Poster Presentation Lorne Infection and Immunity 2019

Role of IFNg induced genes in cell autonomous defence against Legionella (#171)

Linda Rafeld 1 2 , Sze Ying Ong 2 , Garrett NG 3 , Ian van Driel 3 , Elizabeth Hartland 2
  1. Department of Microbiology and Immunology, University of Melbourne, Melbourne, VIC, Australia
  2. Centre for Innate Immunity and Infectious Diseases, Hudson Institute of Medical Research, Melbourne, VIC, Australia
  3. Bio21 Molecular Science & Biotechnology Institute, University of Melbourne, Melbourne, VIC, Australia

Legionella are ubiquitous environmental organisms that cause Legionnaires’ disease in susceptible humans. During infection, Legionella establishes an intracellular niche, known as Legionella containing vacuole (LCV), in lung phagocytes. Biogenesis of the LCV is dependent on the Dot/Icm secretion system which translocates ~300 bacterial effectors into the host cells during Legionella infection. These effectors modulate the host metabolism and cell autonomous defence, in order to ensure intracellular survival and replication of the bacteria.

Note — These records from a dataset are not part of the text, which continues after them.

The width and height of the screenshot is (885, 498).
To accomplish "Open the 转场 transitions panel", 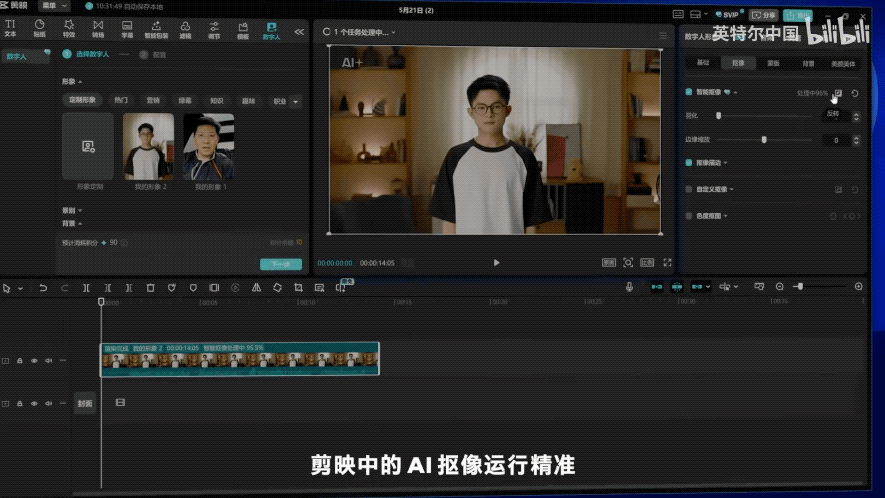I will pos(98,27).
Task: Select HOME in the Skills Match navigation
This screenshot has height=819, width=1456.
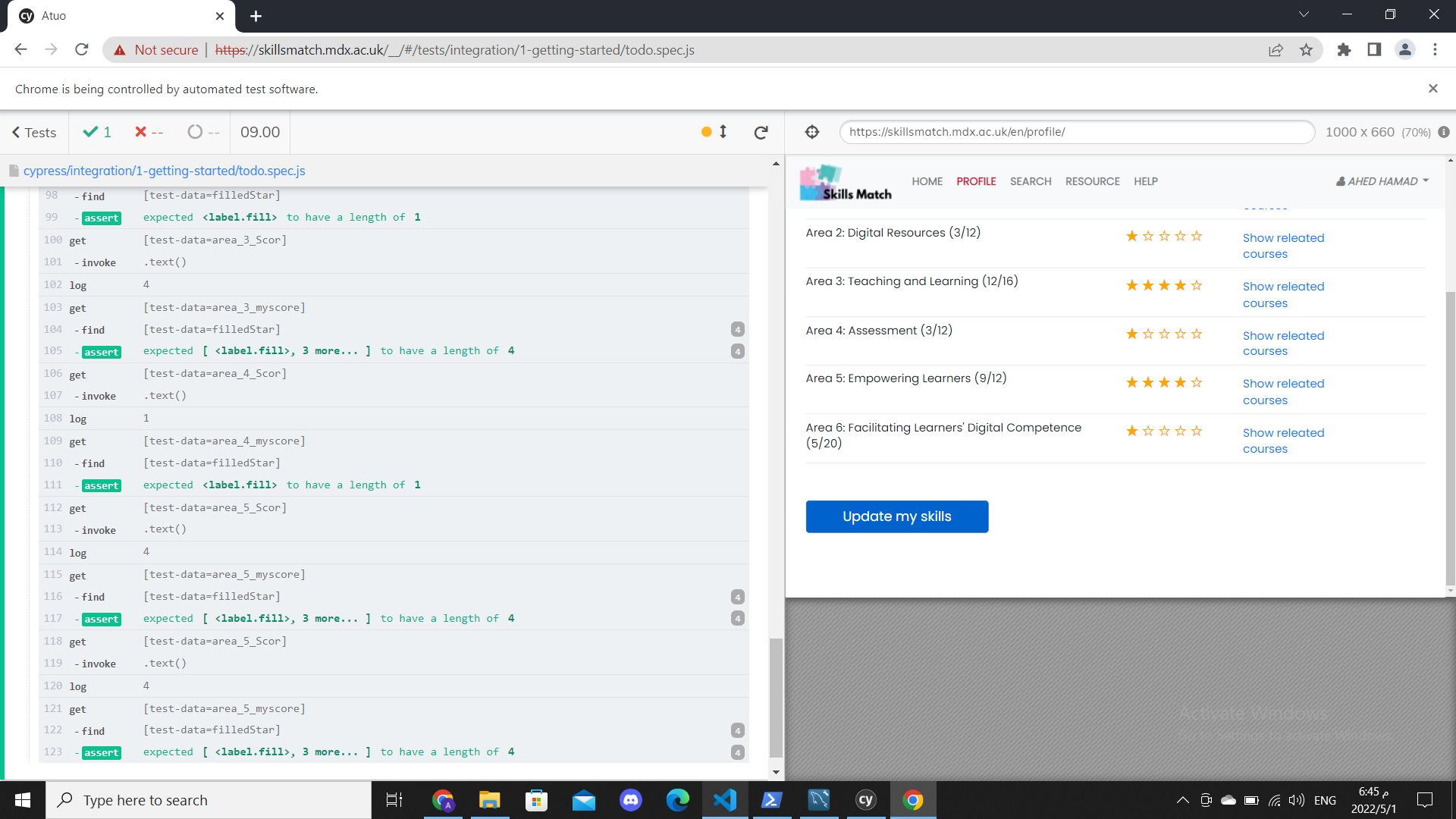Action: tap(927, 181)
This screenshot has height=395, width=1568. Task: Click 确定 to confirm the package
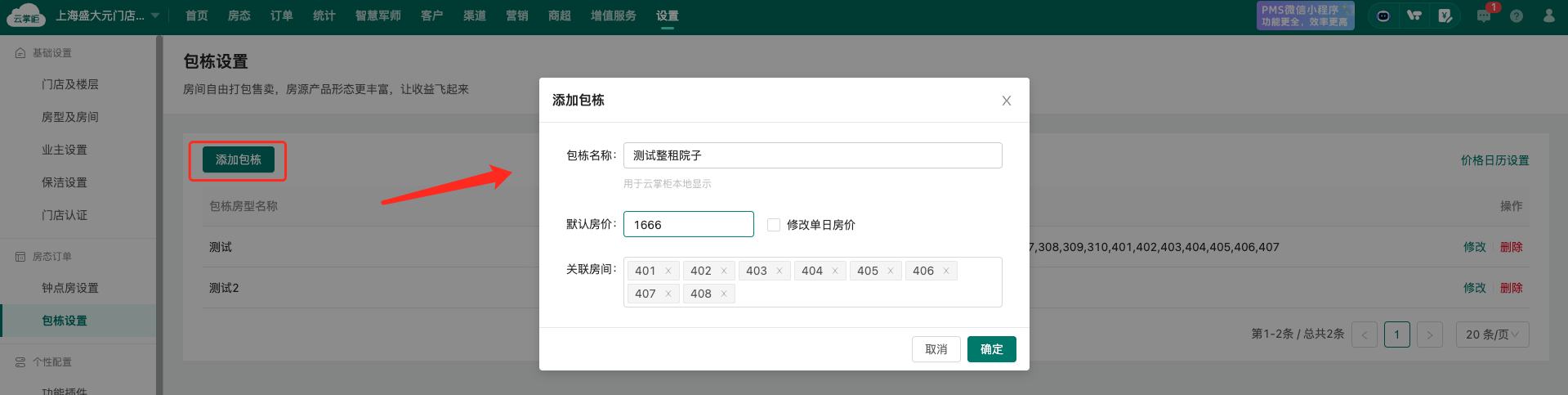[991, 349]
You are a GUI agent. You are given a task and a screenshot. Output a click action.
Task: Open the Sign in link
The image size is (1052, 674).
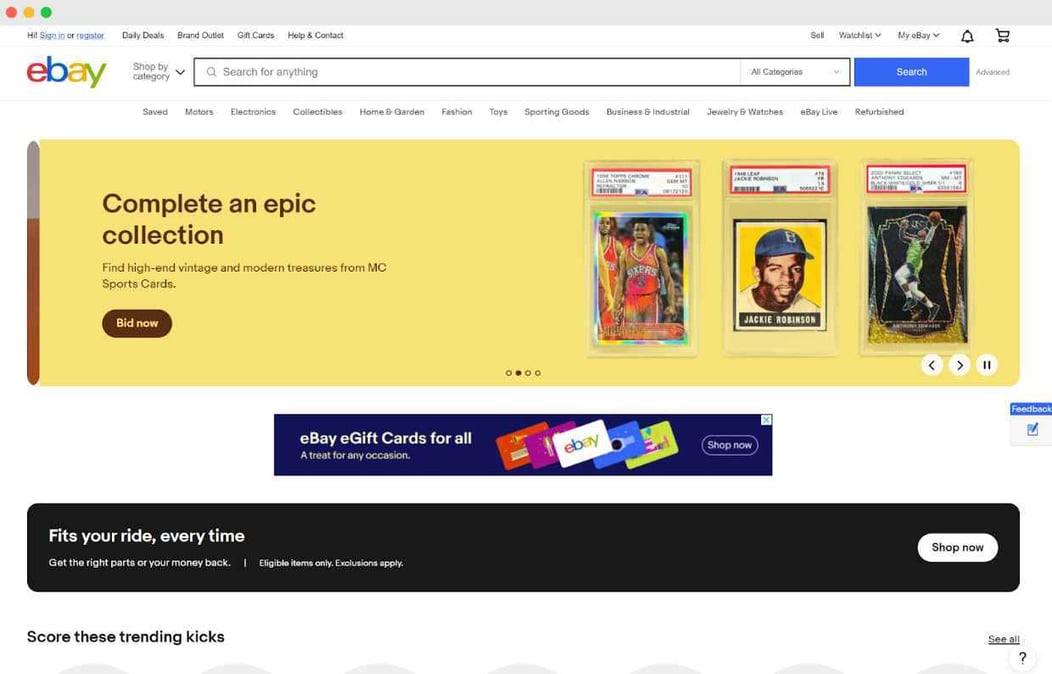click(x=51, y=35)
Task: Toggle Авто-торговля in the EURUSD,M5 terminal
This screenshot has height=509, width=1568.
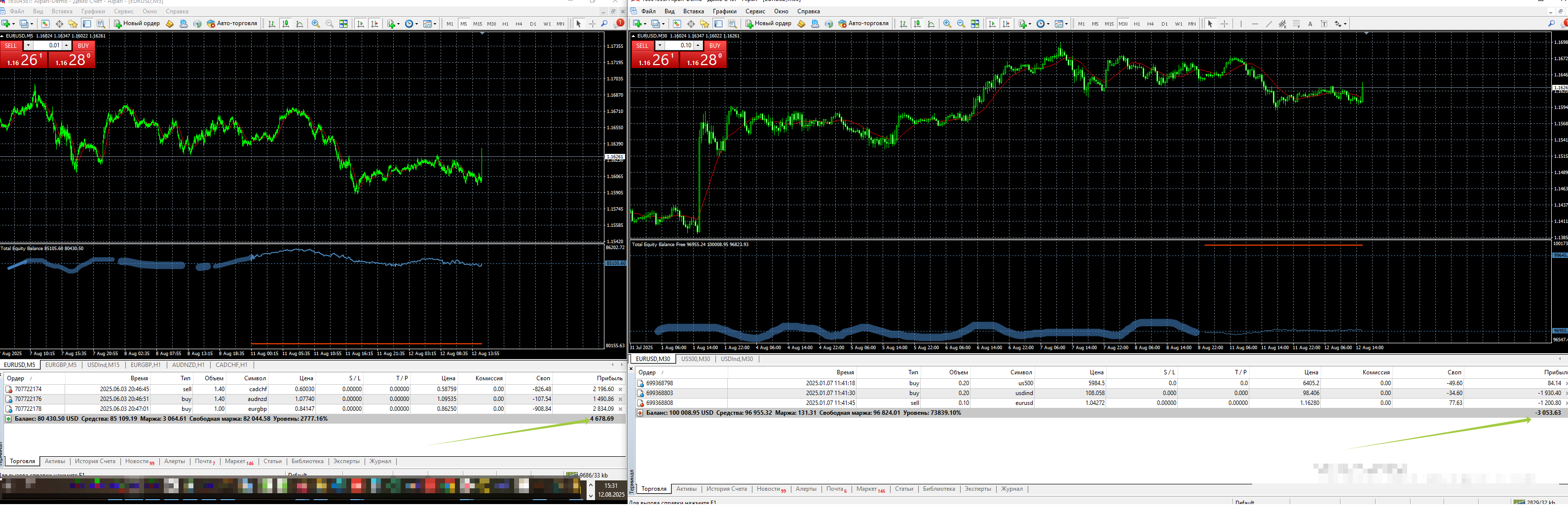Action: click(232, 24)
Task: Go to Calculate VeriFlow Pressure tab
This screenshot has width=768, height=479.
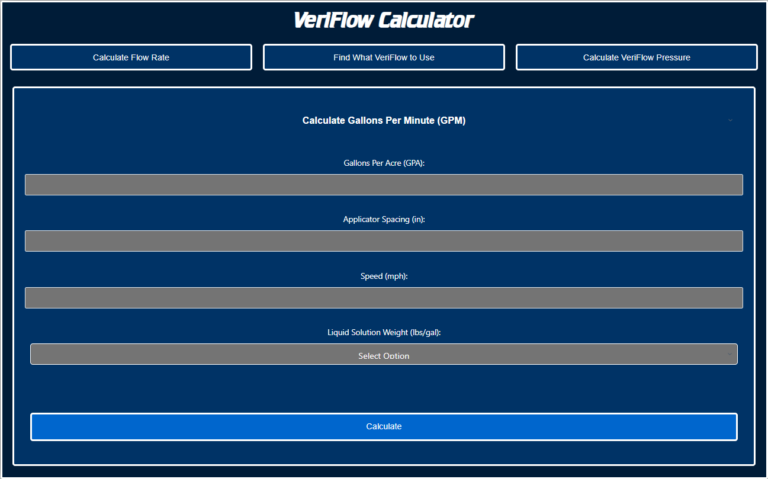Action: click(636, 57)
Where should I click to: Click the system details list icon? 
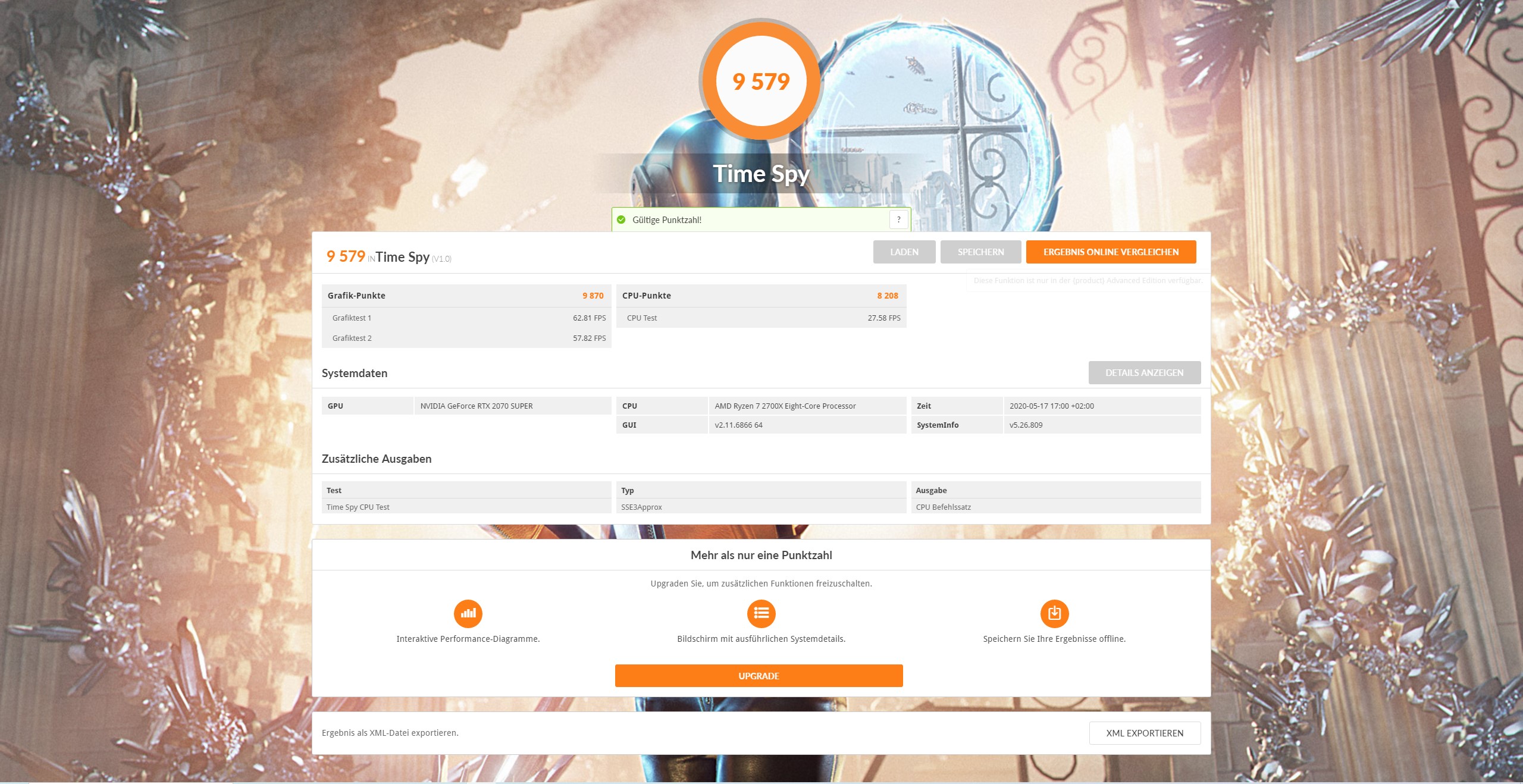761,613
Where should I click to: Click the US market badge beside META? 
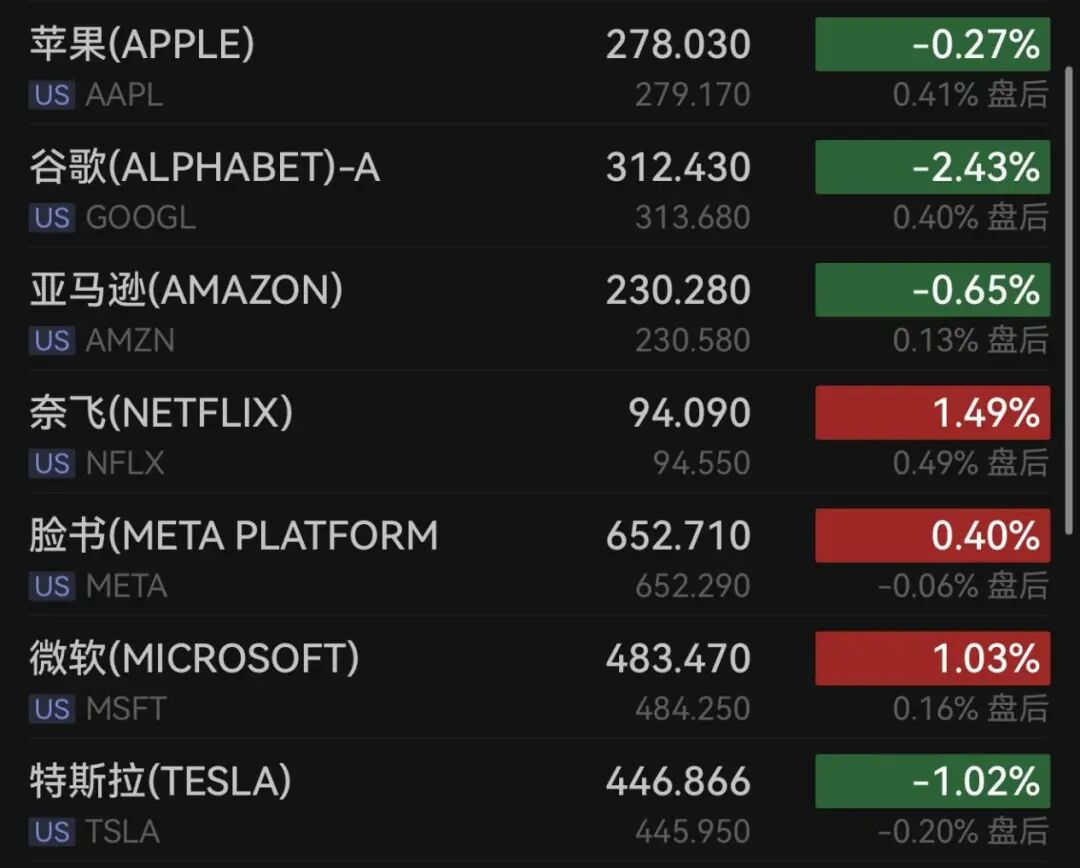[52, 586]
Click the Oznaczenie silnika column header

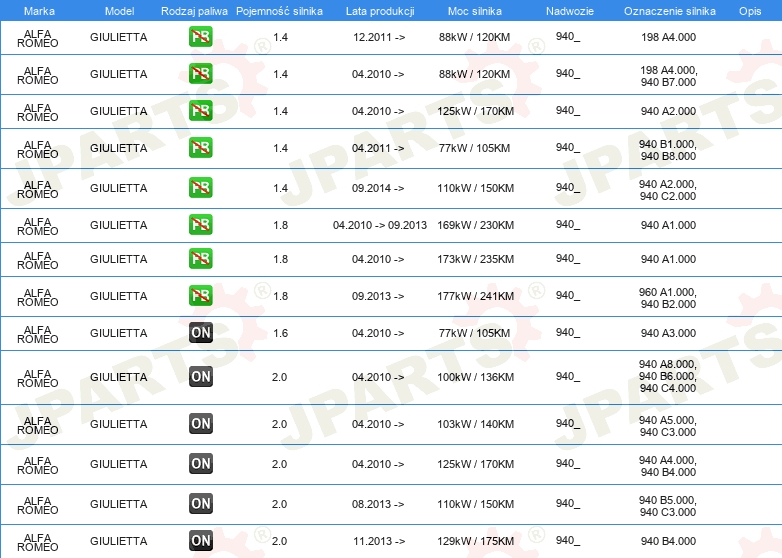[x=668, y=11]
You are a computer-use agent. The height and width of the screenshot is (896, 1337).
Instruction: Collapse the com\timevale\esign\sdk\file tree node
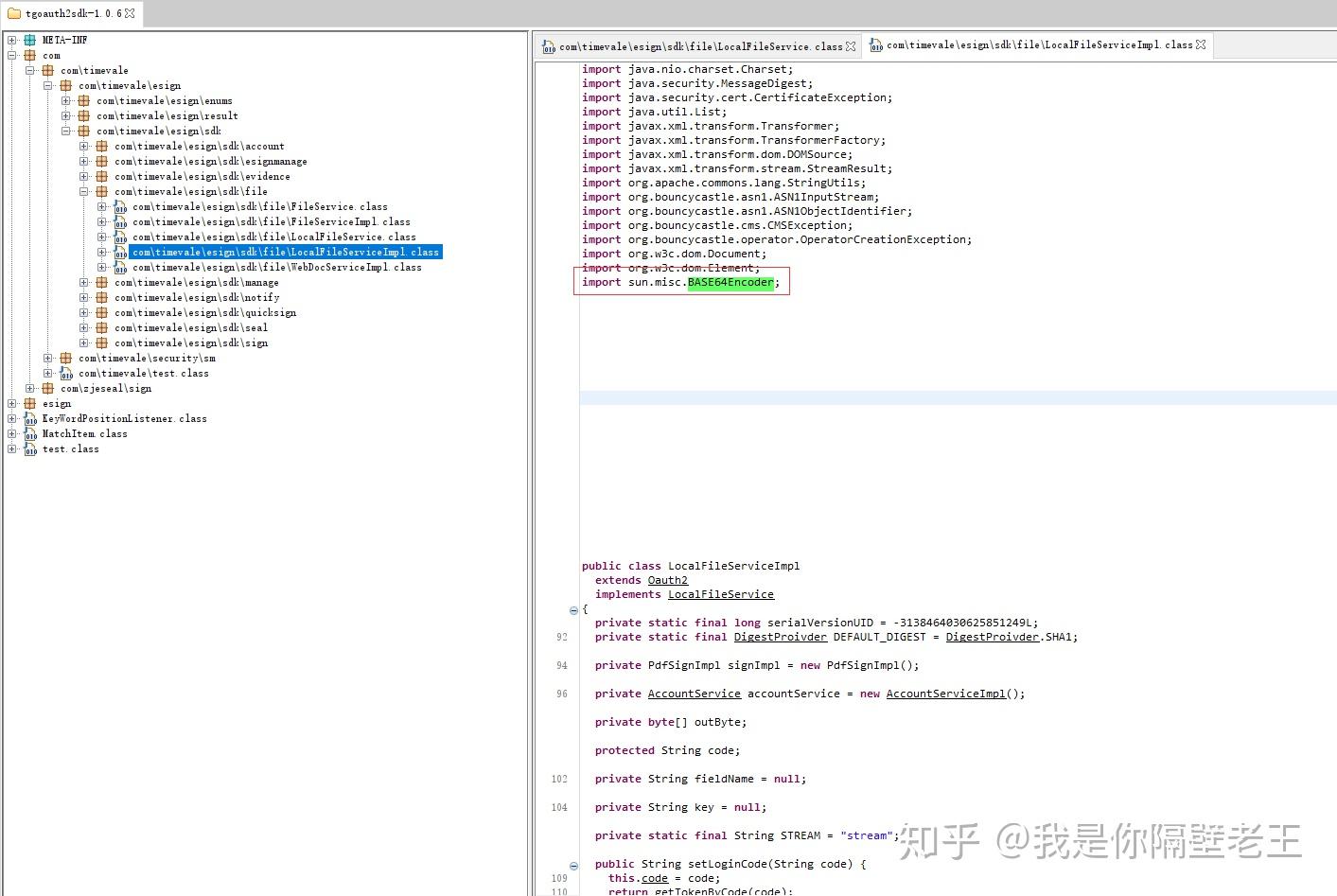[x=83, y=191]
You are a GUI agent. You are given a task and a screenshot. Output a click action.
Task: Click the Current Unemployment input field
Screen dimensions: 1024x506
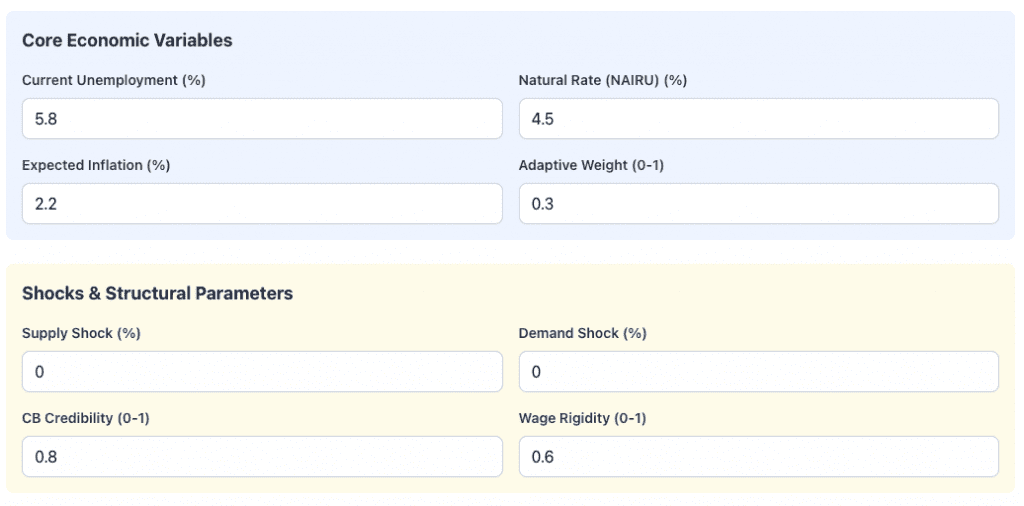tap(262, 119)
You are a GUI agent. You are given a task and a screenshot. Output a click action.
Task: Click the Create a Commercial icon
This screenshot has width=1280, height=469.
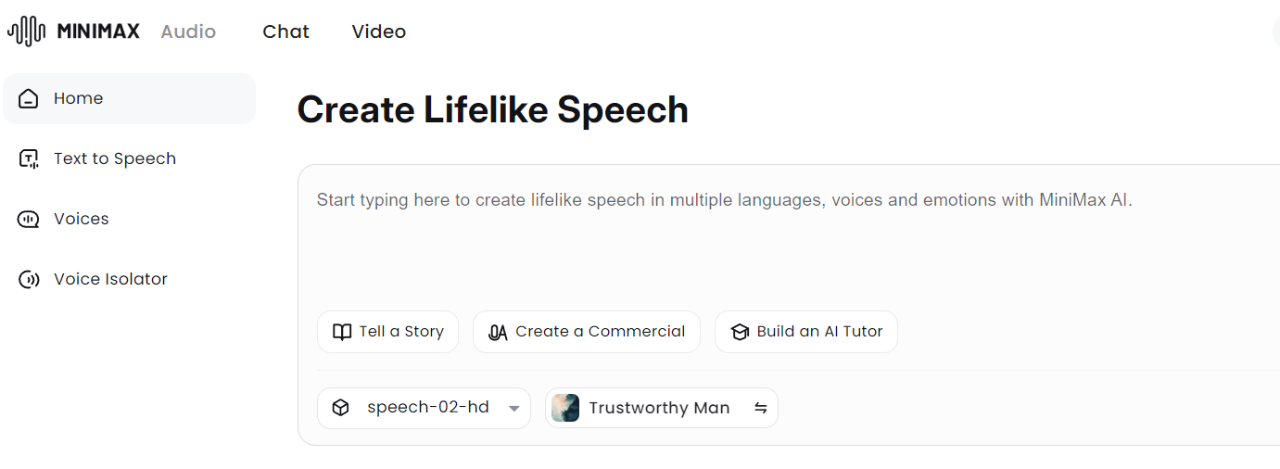pyautogui.click(x=498, y=332)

During Legionella infection the host mounts a strong inflammatory response, producing cytokines such as interferon-gamma (IFNg), to control the infection. We showed that IFNg is crucial for the clearance of L. pneumophila and L. longbeachae in C57BL/6 mice. This is because IFNg-/- mice are unable to control and clear a Legionella infection effectively. Similar disease progressions have been observed in IFNg-/- mice infected with Mycobacterium tuberculosis, Salmonella typhimurium, Leishmania major and Listeria monocytogenes. Therefore this study aims to further characterise the antimicrobial mechanisms of IFNg during Legionella infections.

Preliminary results show that upon IFNg stimulation, we observe a significant reduction in levels of Dot/Icm translocated effector proteins in mouse macrophages. Since translocation of effectors into host cell is essential for the intracellular survival of Legionella, we aim to further characterise this phenomenon and identify IFNg stimulated factors that modulate the function of the Dot/Icm secretion system. In order to identify these factors, we will utilize a high–throughput CRISPR screen. For this purpose, macrophages in which IFNg induced genes have been knocked out individually will be infected with Legionella and the amount of effector proteins translocated into the host cells will be quantified. The identification of IFNg induced factors which inhibit the Dot/Icm effector translocation process will pave the way for development of new treatment strategies.